__WHAT YOU WILL DO__
From the line holding "The height and width of the screenshot is (598, 555)." to the final line of the entries, set down each line exactly, including both, and nothing more.

Stored entries:
┏━━
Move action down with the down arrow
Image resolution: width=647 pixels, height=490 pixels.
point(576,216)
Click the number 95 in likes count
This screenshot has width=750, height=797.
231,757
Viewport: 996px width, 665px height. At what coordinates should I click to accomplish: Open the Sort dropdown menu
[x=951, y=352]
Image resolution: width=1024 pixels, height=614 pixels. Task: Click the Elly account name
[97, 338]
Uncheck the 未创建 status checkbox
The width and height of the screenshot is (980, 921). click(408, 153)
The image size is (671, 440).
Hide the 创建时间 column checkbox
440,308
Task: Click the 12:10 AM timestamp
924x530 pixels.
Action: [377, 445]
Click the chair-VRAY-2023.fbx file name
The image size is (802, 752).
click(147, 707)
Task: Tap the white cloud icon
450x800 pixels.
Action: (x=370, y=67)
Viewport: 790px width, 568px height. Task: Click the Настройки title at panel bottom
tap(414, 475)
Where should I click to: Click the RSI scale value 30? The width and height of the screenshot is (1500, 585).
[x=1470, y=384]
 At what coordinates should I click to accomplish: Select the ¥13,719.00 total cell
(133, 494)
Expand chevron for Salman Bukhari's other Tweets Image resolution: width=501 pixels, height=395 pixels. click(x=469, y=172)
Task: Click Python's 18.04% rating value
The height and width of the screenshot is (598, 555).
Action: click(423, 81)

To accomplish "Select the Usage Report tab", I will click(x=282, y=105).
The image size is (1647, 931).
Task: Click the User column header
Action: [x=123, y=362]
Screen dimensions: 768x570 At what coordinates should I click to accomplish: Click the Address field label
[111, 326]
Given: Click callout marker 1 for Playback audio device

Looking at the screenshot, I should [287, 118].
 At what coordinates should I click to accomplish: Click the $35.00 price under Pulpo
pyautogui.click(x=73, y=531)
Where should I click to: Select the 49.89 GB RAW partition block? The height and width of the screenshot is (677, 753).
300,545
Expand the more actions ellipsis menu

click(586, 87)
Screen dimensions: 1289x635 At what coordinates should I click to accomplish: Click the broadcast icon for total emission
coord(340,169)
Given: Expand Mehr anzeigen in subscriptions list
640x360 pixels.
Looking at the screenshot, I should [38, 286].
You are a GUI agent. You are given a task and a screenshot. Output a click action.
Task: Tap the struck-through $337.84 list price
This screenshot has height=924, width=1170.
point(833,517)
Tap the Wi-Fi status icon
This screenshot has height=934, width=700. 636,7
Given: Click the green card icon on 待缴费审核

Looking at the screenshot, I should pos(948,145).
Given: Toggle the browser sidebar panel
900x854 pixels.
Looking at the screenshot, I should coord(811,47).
┗━━
__SOLUTION__
The height and width of the screenshot is (598, 555).
Action: click(423, 81)

To accomplish "Select the Usage Report tab", I will click(x=282, y=105).
The image size is (1647, 931).
Task: Click the User column header
Action: [x=123, y=362]
Screen dimensions: 768x570 At what coordinates should I click to accomplish: Click the Address field label
[111, 326]
Given: Click callout marker 1 for Playback audio device

Looking at the screenshot, I should [287, 118].
 At what coordinates should I click to accomplish: Click the $35.00 price under Pulpo
pyautogui.click(x=73, y=531)
Where should I click to: Select the 49.89 GB RAW partition block? The height and width of the screenshot is (677, 753).
300,545
Expand the more actions ellipsis menu

click(586, 87)
Screen dimensions: 1289x635 At what coordinates should I click to accomplish: Click the broadcast icon for total emission
coord(340,169)
Given: Expand Mehr anzeigen in subscriptions list
640x360 pixels.
Looking at the screenshot, I should [38, 286].
You are a GUI agent. You are given a task and a screenshot. Output a click action.
Task: Tap the struck-through $337.84 list price
This screenshot has height=924, width=1170.
point(833,517)
Tap the Wi-Fi status icon
This screenshot has height=934, width=700. 636,7
Given: Click the green card icon on 待缴费审核

Looking at the screenshot, I should pos(948,145).
Given: Toggle the browser sidebar panel
900x854 pixels.
Looking at the screenshot, I should coord(811,47).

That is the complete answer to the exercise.